気づかれないように

気づかれないように

 

 

『ミョウジー、なぁミョウジー掃除かわってー』

 そう言ってわたしに箒を差し出した相手の顔を思い出す。クセのある髪をワックスで綺麗にまとめて、人懐っこくニッと意地悪そうに笑う相手を。

『結人ー! 一緒に帰ろー』
『わりー俺サッカーあるから』
『ちょっとー彼女の私を大事にしなさいよー』

 教室の扉に立った女の子に謝る彼を見て、言葉を聞いて、傷つきながらも恋をした。
 目の前で別の人とやりとりを繰り返している相手に、勝手に一人で胸のドキドキを早めて。

『な、ミョウジこれ持ってて』
『えっちょ』

 そう言って差し出された箒を受け取って。
 その時触れた相手の人差し指と親指の感触に、触れられた喜びを噛み締めていた。
 でも、そのあと教室の入口で彼女の頭を撫でている彼を見て、別の場所が何か刺さるように痛んだ。

 中学の思春期、不毛な恋にわたしはずっと落ちていた。
 それでもずっと、好きだった。

 

 

 

 まさか、いやまさか。

 この人ともう一度会えるなんて、一体誰が思っただろうか。

「よぉ」
「おせーぞ!」
「ほんとほんと、ナマエちゃん遅刻ー」

 座敷の障子を開いたら、三人の顔がいっせいに私の目に映る。
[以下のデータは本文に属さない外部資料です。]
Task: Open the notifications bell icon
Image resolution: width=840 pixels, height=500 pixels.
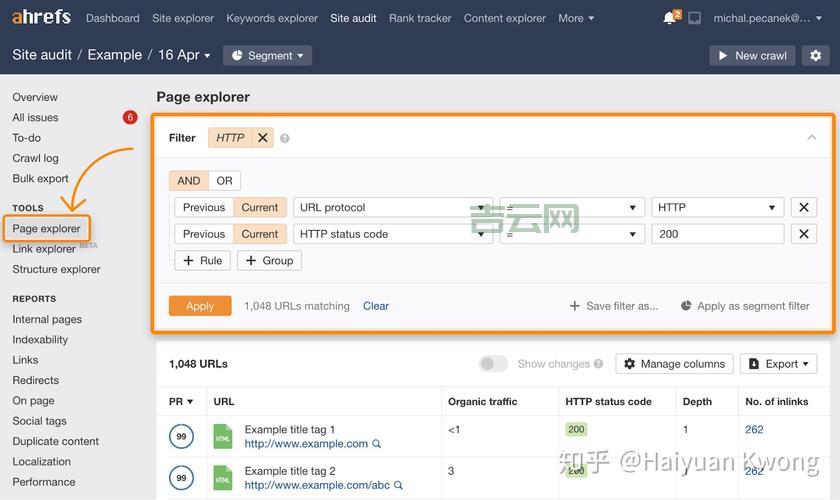Action: tap(670, 18)
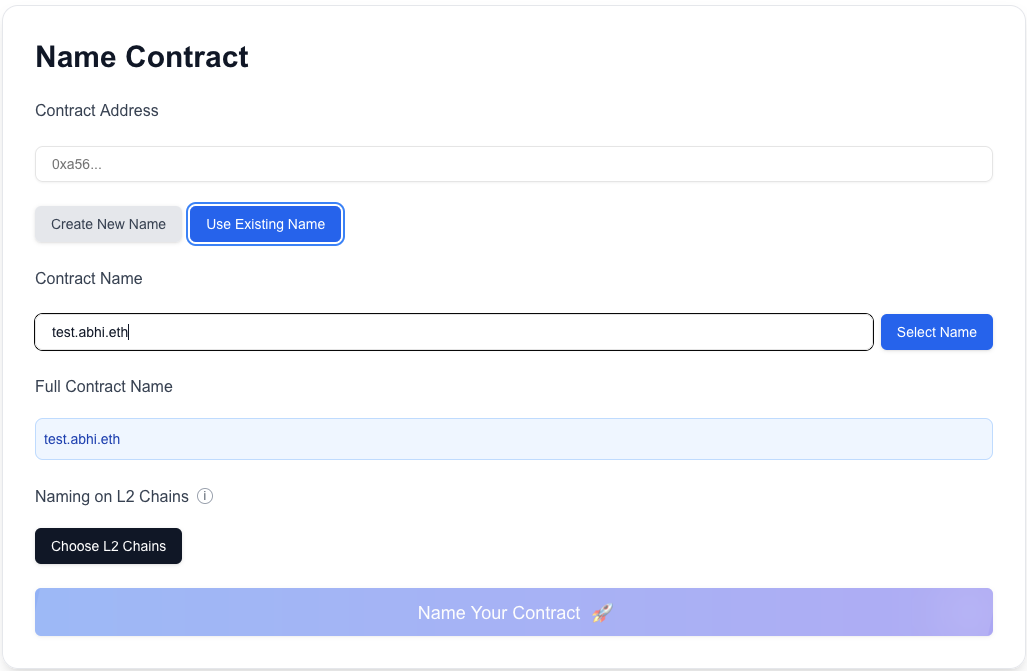Click the Naming on L2 Chains label
Viewport: 1027px width, 671px height.
tap(112, 496)
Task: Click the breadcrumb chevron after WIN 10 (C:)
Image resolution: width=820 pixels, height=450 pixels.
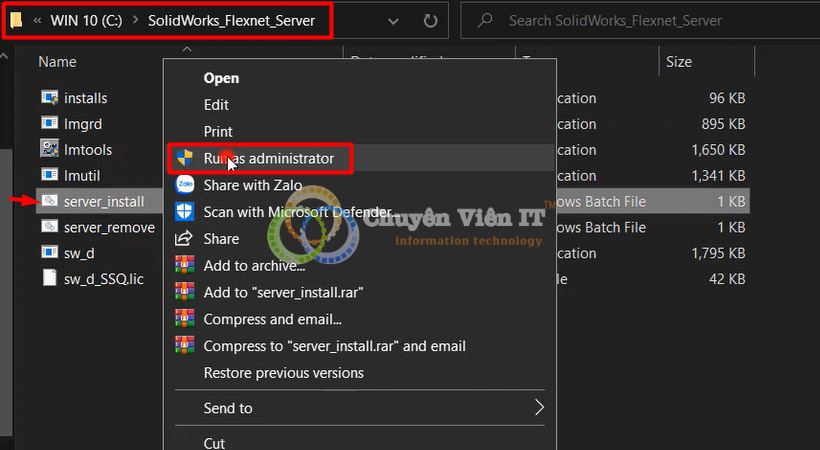Action: pos(133,21)
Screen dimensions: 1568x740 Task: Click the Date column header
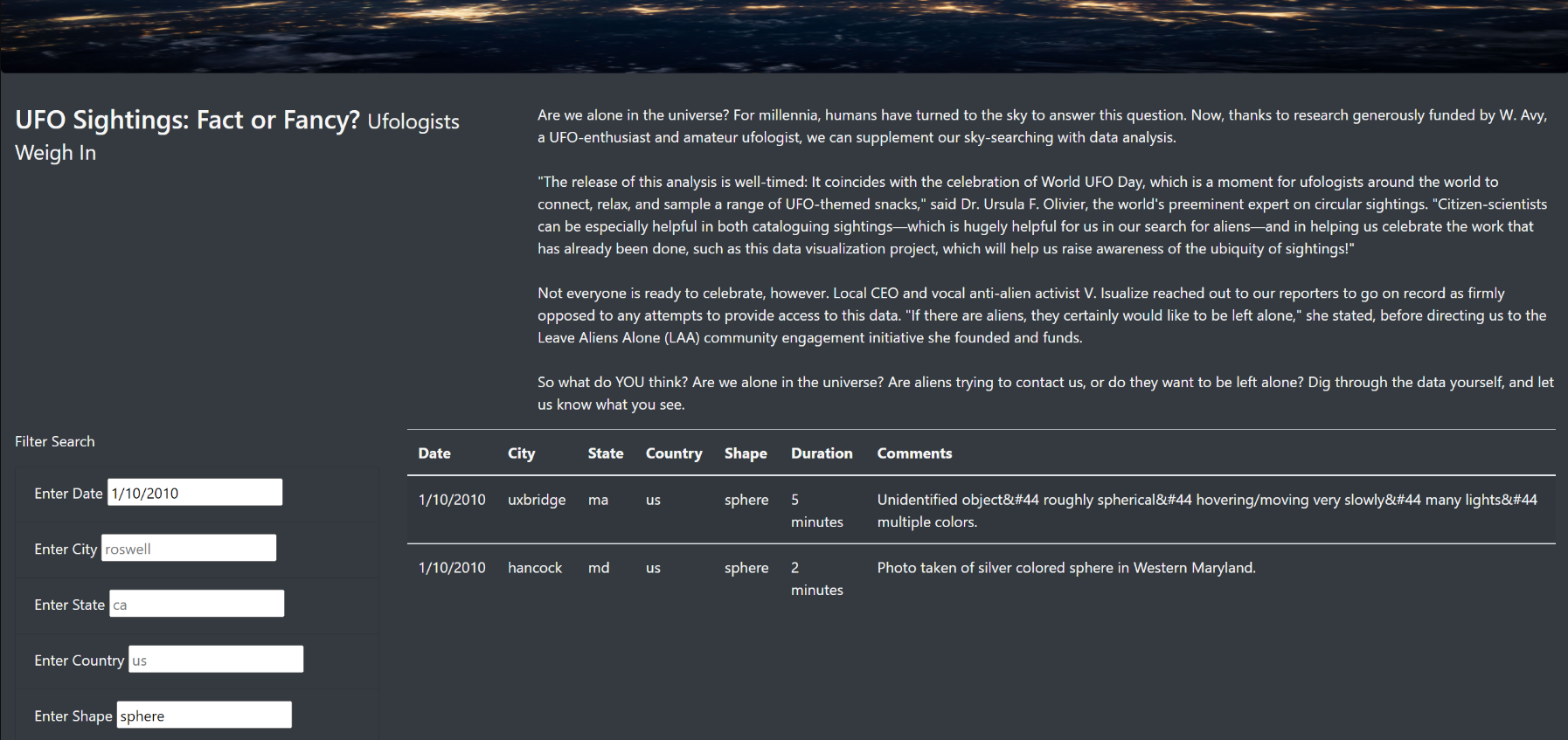coord(434,453)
いつも一緒に遊ぶ馴染みある二人の顔と、それから直にこうやって顔を合わせたのはきっと中学以来の、クラスメイト。

「いっつも遅刻じゃん」
「ごめんなさーい」
「え、ミョウジって遅刻魔だった?」

 やや大阪弁の入ったイントネーションを使う、今や日の丸を背負ったサッカー選手。

「若菜のほうがそうだったんじゃない?」
「覚えてねー」
「ほんとにね」
「てかミョウジ久しぶりやね、懐かしー!」
「なにそのエセ関西弁」
「きしょい」
「傷つくわー」

 わたしは笑いながら盗み見るようにこっそりと、豪快に口を開けて笑う若菜結人の顔をじっと見た。テレビで見るような気迫さはそこには見当たらず、ただただ、中学の時に見ていた若菜がそのまま大人になったような、変わらない印象を受けた。
 豪快に口を開けていた若菜が落ち着いた表情へと変える。その真面目ともなんとも言えない一瞬の顔を見たとき、わたしの心の中がドキリと揺れた。友人の隣りの空席に体をしまうようにして、わたしは掘りごたつの席に腰を下ろした。

「先にドリンクをお選びください」
「とりあえず生で」

 友人がわたしにドリンクメニューを差し出そうとしてくれるのを制しながら言うと、店員はそのまま退席した。
 ぱたん、と障子が閉じると一瞬の沈黙の後向かいに座る男友達の吉田と若菜が茶化すような声をあげた。

「ミョウジが生とか言うようになったのか」
「おっさんに近づいてるな」

 驚いたような若菜の声と、相変わらずの吉田の対応にわたしは顔を顰めた。

「失礼ね、わたしだってお酒飲めるわよ。二十歳じゃないんだから」
「あーほんと、俺らも年取ったんだな」

 そういって若菜がわたしに視線を向けた。向けられたわたしはなぜか緊張して胸のあたりがざわざわと揺れた。それと同時に、その若菜からの視線に懐かしさも感じていた。

 思い出したのだ、あの頃を。

 若菜のこの目に、わたしは恋していたんだな、と。

 思い出すと心を温かい手でそっと包まれているような、締め付けられているような甘酸っぱい痛みが走った。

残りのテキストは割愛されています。